# Sub in the two intervals?

1. Sep 21, 2009

### tjbateh

1. The problem statement, all variables and given/known data
$$\int$$$$^{1/\sqrt{2}}_{0}$$ $$\stackrel{arcsinx}{\sqrt{1-x^2}}$$

2. Relevant equations

The 0 is supposed to be on the bottom of the intergal, but I could not format it to go there.

3. The attempt at a solution
My attempt was to set u= arcsinx, then DU would equal the bottom, so it would be $$\stackrel{u}{du}$$...but from there I get stuck. I know the answer is supposed to be .308...Help anyone?

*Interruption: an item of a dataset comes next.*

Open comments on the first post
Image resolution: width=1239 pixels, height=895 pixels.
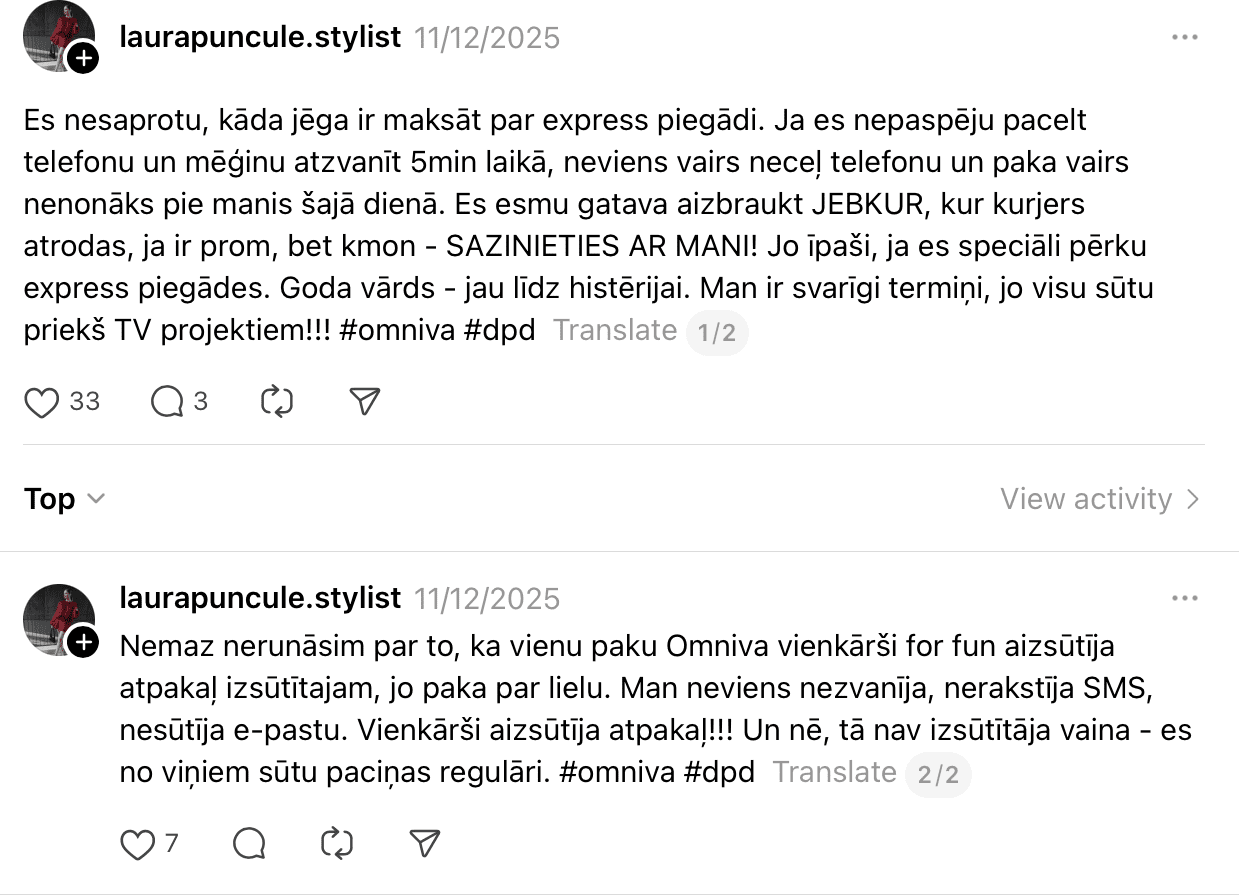[x=167, y=402]
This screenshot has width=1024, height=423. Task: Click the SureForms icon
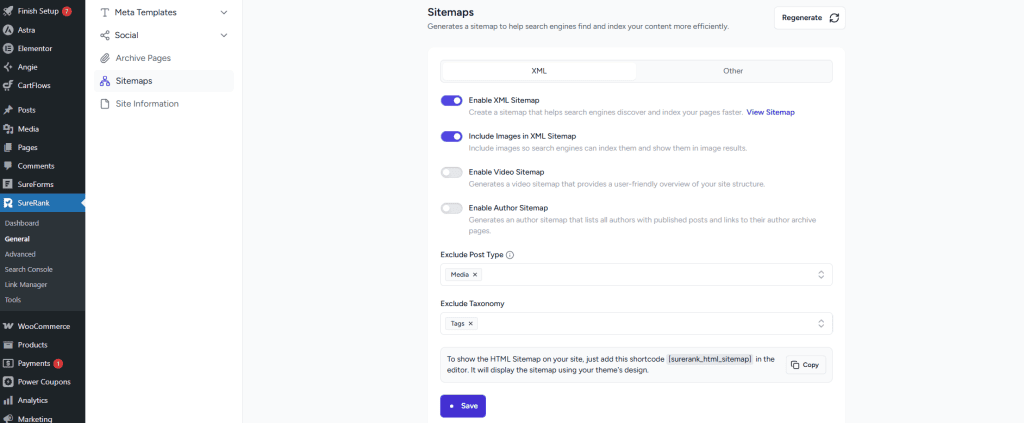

Last edited by a moderator: Jun 1, 2014
2. Sep 21, 2009

### Gregg

Re: Integration

$$\int_0^{1\over\sqrt{2}}\frac{\arcsin(x)}{\sqrt{1-x^2}}dx$$

\int_0^{1\over\sqrt{2}}\frac{\arcsin(x)}{\sqrt{1-x^2}}

If you set u=arcsinx

$$du = \frac{dx}{\sqrt{1-x^2}}$$

$$\int u du = \int {arcsinx\over \sqrt{1-x^2}} dx$$

3. Sep 21, 2009

### tjbateh

Re: Integration

Ok, that makes sense. Then from there do you just sub in the two intervals?

4. Sep 21, 2009

### Gregg

Re: Integration

Yeah you need to make sure the intervals are consistent i.e. u=arcsinx, sinu=0 or 1/sqrt(2) quite simple, and that way you wont need to change all back to x.

5. Sep 21, 2009

### tjbateh

Re: Integration

If possible, could you set up the substitution for me so I can see how it looks, and then I can work from that?

6. Sep 21, 2009

### Gregg

Re: Integration

$$\int_0^{1\over\sqrt{2}}\frac{\arcsin(x)}{\sqrt{1-x^2}}dx$$

using the substition:

$$u = \arcsin(x)$$

$${du\over dx} = {1\over \sqrt{1-x^2}} \Rightarrow du = {dx\over \sqrt{1-x^2}}$$

$$\int u du = \int \arcsinx {dx\over \sqrt{1-x^2}}$$

then make sure the limits are changed:

$$x_0 = 0$$, $$x_1 = {1\over\sqrt{2}}$$

$$\arcsin(0) = u_0 = 0$$

$$\arcsin({1\over\sqrt{2}}) = u_1 = {\pi\over 4}$$

$$\int_0^{1\over \sqrt{2}} {\arcsin(x)\over \sqrt{1-x^2}} dx = \int_0^{\pi\over 4} u du$$

7. Sep 21, 2009

### tjbateh

Re: Integration

ok so

$$\int^{\Pi/4}_{0}$$ $$dx/\sqrt{1-x^2}$$

Then from there I substitute pie/4 in for x?

8. Sep 21, 2009

### tjbateh

Re: Integration

or would it be something like this..arcsin (Pie/4) - arcsin (0)??

9. Sep 21, 2009

### Gregg

Re: Integration

No. The whole integral has been transformed.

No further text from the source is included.